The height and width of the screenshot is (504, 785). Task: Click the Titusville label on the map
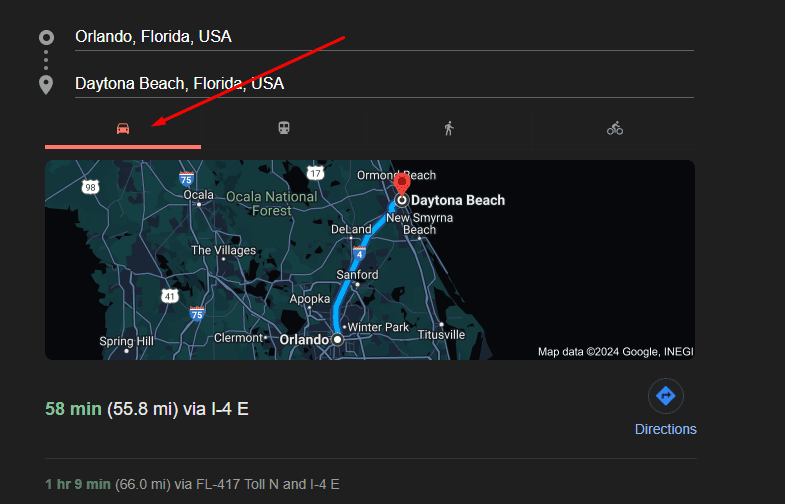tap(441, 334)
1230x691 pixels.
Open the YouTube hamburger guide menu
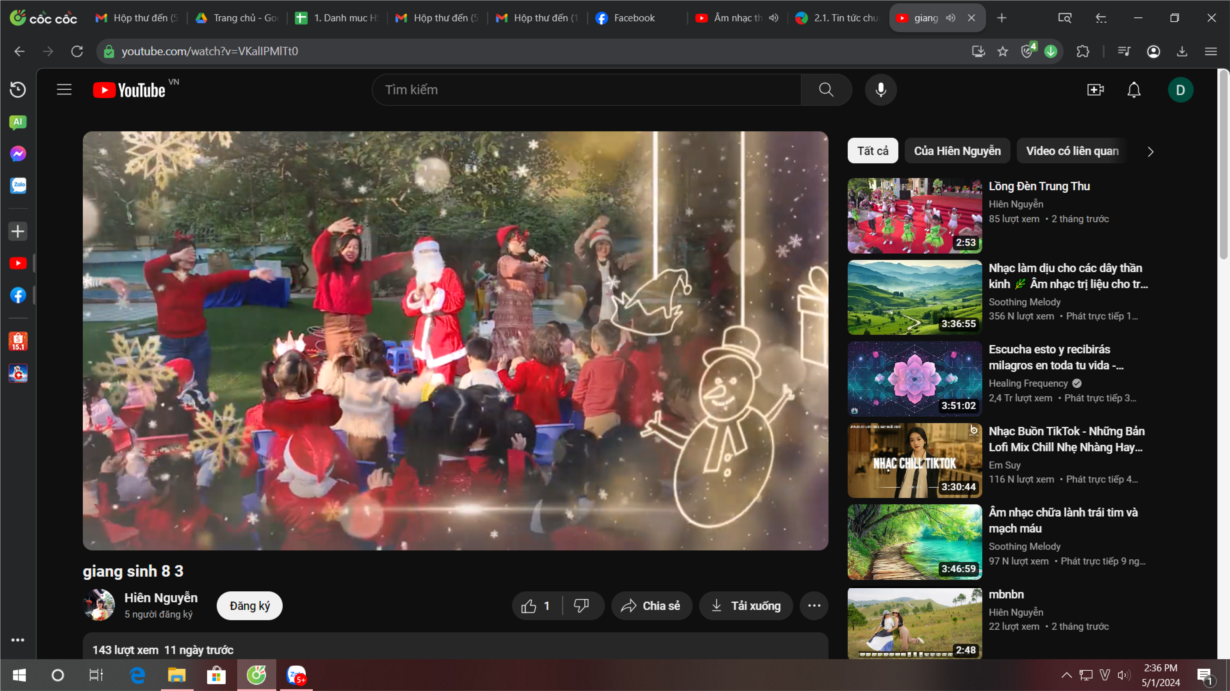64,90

Exercise requirements: Exactly the lines from the line that contains "1230x691 pixels." through the last line above, and no other lines, must be output, with pictures excluded.

Expected answer:
1230x691 pixels.
Open the YouTube hamburger guide menu
64,90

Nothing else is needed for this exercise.